WHAT IS REQUIRED = Could you write out, word for word, the lines of the rows below that run from the line with "Click the Pomeriggio" to the line with "Looking at the screenshot, I should coord(930,323).", including both of those lines?

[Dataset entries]
----

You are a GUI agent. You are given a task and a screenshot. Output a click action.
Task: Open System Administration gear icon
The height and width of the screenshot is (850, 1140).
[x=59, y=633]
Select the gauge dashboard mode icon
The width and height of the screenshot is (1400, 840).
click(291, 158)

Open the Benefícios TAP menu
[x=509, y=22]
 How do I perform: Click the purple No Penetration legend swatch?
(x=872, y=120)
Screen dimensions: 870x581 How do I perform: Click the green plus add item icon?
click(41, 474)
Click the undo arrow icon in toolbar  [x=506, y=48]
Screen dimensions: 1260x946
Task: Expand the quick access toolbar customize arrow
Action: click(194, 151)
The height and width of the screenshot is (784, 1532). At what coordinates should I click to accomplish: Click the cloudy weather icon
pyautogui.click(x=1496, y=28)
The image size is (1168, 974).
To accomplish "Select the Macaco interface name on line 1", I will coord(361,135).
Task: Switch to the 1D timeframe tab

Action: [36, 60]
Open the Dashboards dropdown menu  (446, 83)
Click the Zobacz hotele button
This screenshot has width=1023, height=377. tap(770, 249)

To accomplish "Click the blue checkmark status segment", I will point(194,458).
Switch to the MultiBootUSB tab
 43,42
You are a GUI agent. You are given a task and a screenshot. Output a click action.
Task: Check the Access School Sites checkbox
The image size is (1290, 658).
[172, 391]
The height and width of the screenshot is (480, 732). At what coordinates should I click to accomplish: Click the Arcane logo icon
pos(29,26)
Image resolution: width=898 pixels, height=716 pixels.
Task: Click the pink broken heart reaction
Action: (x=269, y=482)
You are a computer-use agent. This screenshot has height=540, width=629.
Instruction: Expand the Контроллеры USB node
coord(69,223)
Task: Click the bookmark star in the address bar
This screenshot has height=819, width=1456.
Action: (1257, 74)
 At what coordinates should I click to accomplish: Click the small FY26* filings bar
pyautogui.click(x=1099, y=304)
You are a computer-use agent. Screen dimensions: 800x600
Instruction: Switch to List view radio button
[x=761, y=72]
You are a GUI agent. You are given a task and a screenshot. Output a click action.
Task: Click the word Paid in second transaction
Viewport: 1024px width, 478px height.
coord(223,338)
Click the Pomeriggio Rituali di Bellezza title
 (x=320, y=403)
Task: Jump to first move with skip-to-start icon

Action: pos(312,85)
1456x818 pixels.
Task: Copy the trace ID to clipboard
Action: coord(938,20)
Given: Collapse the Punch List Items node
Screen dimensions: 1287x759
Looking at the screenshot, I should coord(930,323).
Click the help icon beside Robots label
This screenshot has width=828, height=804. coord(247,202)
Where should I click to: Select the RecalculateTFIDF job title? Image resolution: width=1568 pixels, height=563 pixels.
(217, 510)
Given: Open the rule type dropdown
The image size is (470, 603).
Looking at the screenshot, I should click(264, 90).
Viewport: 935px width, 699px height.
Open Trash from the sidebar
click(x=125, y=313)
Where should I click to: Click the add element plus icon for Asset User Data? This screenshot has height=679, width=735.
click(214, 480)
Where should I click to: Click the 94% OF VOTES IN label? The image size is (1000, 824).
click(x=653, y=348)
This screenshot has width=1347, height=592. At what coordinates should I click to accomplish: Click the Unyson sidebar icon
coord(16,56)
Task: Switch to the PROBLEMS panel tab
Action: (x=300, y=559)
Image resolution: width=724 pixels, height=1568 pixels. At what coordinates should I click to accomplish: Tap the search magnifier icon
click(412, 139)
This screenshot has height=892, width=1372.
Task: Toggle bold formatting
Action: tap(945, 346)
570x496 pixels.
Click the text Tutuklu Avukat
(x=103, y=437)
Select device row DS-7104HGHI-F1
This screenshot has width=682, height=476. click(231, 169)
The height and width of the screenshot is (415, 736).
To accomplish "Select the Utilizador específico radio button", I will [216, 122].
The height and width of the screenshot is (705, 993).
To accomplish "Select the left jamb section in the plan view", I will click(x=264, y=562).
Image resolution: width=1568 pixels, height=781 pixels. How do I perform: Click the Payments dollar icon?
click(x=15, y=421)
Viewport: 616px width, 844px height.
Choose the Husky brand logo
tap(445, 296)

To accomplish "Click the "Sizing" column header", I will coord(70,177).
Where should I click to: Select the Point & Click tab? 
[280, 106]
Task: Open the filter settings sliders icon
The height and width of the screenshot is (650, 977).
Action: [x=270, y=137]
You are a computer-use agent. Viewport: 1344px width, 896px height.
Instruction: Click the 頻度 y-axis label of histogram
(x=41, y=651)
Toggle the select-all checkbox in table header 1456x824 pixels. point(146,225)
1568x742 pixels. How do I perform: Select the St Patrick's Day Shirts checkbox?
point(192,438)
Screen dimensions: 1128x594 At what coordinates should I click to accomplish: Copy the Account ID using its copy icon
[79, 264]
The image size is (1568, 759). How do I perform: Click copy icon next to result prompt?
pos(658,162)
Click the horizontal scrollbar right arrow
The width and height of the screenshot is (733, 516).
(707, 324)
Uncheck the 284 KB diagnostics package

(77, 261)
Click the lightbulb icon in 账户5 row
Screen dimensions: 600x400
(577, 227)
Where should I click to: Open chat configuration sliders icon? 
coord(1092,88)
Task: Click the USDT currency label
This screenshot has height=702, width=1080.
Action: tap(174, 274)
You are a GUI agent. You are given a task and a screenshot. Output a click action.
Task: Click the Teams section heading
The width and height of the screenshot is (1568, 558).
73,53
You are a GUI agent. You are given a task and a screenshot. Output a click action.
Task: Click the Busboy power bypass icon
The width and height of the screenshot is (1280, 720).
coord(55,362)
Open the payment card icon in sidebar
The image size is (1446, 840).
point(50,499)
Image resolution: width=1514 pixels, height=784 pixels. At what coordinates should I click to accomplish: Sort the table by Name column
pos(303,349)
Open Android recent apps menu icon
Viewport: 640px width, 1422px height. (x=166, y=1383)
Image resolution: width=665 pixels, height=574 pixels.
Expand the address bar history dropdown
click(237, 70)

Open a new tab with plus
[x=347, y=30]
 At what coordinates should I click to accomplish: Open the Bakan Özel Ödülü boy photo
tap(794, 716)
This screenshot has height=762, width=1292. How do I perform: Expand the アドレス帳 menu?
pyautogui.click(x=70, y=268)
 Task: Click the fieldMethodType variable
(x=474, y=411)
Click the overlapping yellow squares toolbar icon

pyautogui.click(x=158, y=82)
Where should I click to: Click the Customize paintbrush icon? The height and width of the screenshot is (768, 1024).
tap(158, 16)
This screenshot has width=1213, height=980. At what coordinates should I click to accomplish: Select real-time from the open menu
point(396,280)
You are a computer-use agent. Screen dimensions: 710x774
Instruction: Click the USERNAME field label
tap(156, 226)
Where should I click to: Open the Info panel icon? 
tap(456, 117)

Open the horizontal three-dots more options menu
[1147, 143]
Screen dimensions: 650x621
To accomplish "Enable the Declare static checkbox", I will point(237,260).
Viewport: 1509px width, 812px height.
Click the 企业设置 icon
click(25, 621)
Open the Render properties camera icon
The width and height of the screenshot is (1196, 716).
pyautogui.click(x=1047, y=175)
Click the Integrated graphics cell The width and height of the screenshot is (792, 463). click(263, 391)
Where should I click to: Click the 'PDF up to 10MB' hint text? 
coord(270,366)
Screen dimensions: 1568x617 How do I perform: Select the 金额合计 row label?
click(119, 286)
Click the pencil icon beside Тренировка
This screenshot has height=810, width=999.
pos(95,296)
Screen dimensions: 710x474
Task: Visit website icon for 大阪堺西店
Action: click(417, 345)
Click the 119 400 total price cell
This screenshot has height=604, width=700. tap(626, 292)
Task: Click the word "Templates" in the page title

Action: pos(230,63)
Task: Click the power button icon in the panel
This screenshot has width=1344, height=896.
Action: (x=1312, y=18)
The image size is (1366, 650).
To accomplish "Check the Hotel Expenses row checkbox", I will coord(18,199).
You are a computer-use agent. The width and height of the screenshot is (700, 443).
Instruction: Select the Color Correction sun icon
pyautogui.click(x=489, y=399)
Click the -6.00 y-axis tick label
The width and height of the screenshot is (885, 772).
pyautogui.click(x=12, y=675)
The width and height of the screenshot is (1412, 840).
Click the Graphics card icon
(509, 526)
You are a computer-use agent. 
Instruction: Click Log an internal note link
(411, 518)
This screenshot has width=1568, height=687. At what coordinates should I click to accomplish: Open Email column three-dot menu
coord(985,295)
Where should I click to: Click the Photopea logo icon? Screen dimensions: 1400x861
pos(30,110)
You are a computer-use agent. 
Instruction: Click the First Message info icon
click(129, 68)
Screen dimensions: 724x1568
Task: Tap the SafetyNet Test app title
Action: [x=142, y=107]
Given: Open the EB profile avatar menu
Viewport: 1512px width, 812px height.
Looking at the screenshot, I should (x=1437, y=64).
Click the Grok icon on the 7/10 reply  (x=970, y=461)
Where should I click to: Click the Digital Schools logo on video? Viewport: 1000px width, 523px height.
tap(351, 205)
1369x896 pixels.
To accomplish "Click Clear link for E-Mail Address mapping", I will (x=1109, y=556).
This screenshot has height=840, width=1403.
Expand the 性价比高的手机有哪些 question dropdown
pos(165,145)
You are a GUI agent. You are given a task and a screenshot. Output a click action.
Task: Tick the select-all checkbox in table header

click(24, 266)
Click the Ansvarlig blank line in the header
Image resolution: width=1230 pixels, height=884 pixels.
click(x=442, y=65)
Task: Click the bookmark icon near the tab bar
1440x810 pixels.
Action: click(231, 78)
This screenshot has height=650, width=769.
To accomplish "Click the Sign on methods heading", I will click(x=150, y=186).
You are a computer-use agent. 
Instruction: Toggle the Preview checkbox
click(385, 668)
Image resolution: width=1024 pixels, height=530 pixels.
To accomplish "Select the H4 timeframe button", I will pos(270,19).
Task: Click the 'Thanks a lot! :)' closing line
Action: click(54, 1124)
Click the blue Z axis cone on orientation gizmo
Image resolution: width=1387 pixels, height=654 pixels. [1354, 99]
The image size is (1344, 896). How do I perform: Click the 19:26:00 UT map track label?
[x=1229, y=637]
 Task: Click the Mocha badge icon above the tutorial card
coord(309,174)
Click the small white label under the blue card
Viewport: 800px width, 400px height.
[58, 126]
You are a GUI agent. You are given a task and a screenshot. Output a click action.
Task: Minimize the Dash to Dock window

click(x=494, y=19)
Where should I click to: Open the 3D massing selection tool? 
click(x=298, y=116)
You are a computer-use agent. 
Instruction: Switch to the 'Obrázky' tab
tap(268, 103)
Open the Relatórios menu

----

SOLUTION =
Click the Pomeriggio Rituali di Bellezza title
 (x=320, y=403)
Task: Jump to first move with skip-to-start icon

Action: pos(312,85)
1456x818 pixels.
Task: Copy the trace ID to clipboard
Action: coord(938,20)
Given: Collapse the Punch List Items node
Screen dimensions: 1287x759
Looking at the screenshot, I should coord(930,323).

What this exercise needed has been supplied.